Minha impressão é que agora a chance de contágio pelo Coronavirus Covid 19 em Curitiba e no Paraná aumenta muito. Qualquer espaço ou situação com fluxo intenso de pessoas ou com mais de 20-50 pessoas juntas é muito perigoso. Com certeza estarão ali portadores sintomáticos ou assintomáticos. Pior se for espaço fechado, como trem, avião, ônibus, recepção de hotéis, hospitais, órgãos públicos, postos de gasolina. Aeroportos e rodoviárias são certeza de contágio. Pessoalmente, estou de luvas desde o fim de fevereiro, e de máscara desde que foi se tornando obrigatório. Já há muitos anos eu me comporto de uma maneira que luvas são mais importantes que máscaras, mas desde abril uso ambas direto. A clínica Dimpna segue uma rotina como usamos há 15 anos para transplantes, chama-se isolamento protetor, e segue as regras das autoridades sanitárias.

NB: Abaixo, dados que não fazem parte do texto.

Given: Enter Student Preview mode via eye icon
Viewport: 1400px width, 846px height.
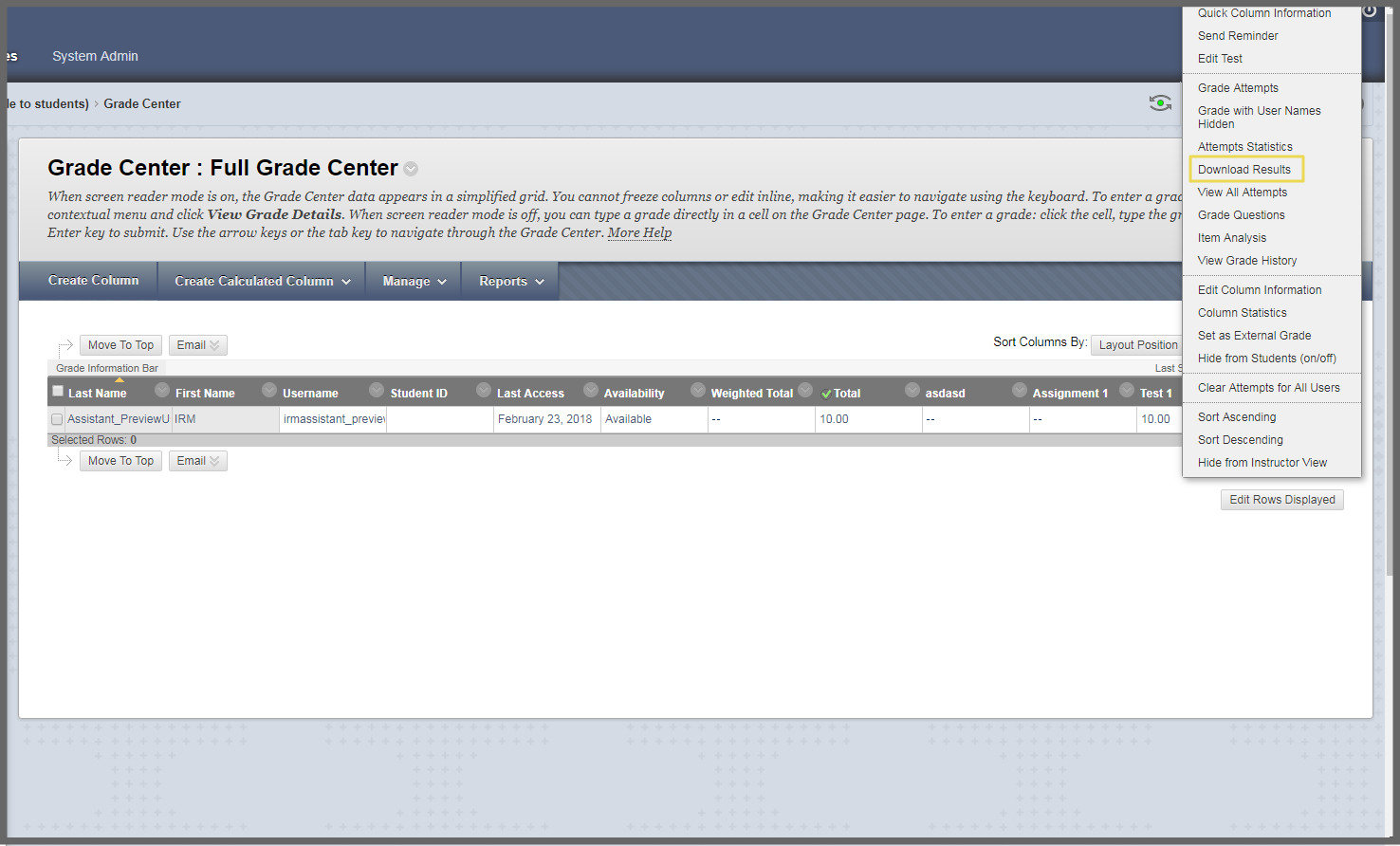Looking at the screenshot, I should pyautogui.click(x=1159, y=103).
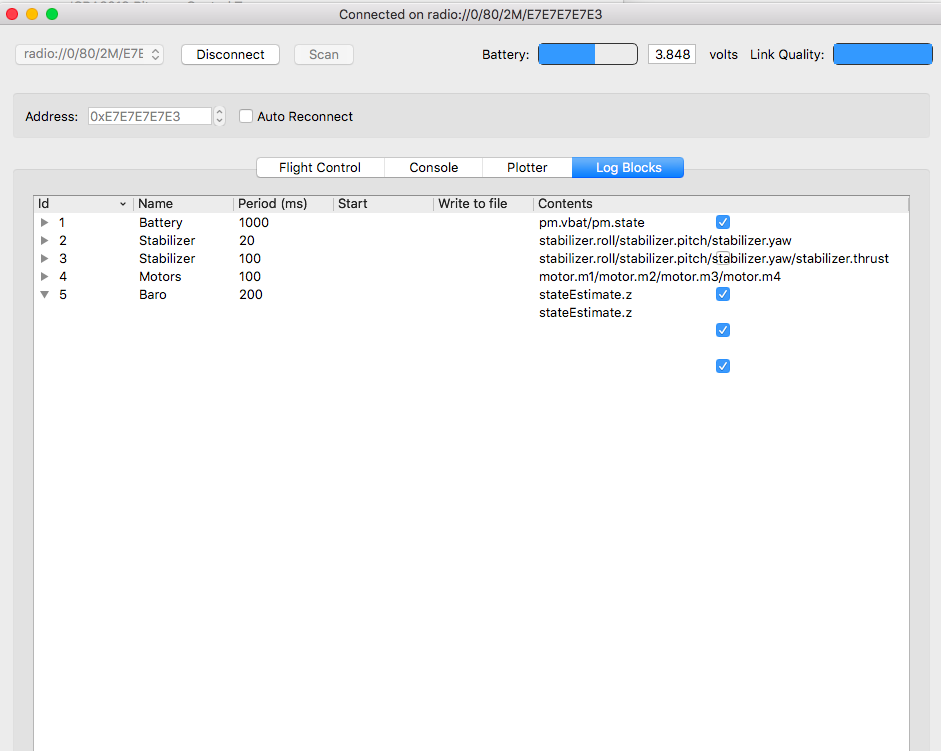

Existem duas notícias ruins. São conselhos para cada um resolver como melhorar a chance de sair vivo desta bagunça. Uma é que esta situação não vai passar logo. Só vai melhorar quando uma vacina for amplamente disponível. Com muita sorte, no fim de 2021. Caso contrário, só quando ocorrer a imunidade de rebanho, em 2024 ou 2025. A outra notícia é que a reação brasileira à pandemia foi ruim. Vamos enfrentar um cenário difícil, talvez menos grave que o resto do Brasil. Nós aqui do sul nos demos melhor, somos mais disciplinados, mas estamos entrando no período mais difícil agora. Precisamos cada vez mais nos espelhar nos que se deram bem, e não nas ideologias de gente que não conhece epidemiologia ou saúde pública. Tanto as pessoas como as autoridades deveriam ter o comportamento de neo-zelandeses, coreanos, dinamarqueses e vietnamitas.